Work item =>
In the records below, some lines contain the word "agent". Copy each of them.

# # #

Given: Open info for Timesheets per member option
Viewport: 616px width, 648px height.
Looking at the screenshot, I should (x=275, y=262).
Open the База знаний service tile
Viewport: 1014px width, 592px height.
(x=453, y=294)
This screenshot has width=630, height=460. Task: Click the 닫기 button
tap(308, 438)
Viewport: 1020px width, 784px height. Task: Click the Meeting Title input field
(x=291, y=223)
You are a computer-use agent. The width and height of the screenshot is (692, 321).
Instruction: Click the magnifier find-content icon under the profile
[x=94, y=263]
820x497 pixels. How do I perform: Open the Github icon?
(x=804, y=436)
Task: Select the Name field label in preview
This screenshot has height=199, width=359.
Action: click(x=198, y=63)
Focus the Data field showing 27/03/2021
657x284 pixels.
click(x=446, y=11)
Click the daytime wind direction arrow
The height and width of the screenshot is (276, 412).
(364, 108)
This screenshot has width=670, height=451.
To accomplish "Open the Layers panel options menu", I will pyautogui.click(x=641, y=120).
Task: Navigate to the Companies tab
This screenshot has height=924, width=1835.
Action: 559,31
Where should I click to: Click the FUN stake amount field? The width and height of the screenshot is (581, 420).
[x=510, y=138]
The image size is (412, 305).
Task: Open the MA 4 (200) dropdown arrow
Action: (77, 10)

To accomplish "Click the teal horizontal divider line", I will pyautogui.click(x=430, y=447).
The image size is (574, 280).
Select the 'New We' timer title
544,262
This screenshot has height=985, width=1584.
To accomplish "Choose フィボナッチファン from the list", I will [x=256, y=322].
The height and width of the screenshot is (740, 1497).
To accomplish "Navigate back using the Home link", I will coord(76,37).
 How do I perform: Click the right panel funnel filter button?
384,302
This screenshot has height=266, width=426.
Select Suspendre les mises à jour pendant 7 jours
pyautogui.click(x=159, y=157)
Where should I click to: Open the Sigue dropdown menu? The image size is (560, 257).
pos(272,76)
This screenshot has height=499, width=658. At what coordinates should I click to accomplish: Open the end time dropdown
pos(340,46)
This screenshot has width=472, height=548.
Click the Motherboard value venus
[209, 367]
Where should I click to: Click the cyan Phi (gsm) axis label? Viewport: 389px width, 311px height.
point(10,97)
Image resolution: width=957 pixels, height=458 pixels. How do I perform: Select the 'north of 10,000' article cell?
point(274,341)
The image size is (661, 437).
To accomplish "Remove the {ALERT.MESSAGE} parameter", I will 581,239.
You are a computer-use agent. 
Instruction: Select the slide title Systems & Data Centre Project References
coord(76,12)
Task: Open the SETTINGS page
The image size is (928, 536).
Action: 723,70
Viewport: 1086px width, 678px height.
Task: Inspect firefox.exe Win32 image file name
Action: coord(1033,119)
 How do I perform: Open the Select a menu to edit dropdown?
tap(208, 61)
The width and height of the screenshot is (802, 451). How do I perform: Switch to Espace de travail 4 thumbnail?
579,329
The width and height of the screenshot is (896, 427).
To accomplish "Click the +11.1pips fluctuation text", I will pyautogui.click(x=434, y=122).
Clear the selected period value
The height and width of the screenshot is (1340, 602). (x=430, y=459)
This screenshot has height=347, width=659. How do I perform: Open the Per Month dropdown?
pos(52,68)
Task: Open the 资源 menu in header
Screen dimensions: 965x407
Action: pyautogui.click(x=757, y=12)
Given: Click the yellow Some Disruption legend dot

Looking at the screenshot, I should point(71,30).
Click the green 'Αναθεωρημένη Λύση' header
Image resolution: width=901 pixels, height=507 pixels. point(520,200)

# # #

Written solution =>
You are a computer-use agent. The width and height of the screenshot is (692, 321).
You are a computer-use agent. 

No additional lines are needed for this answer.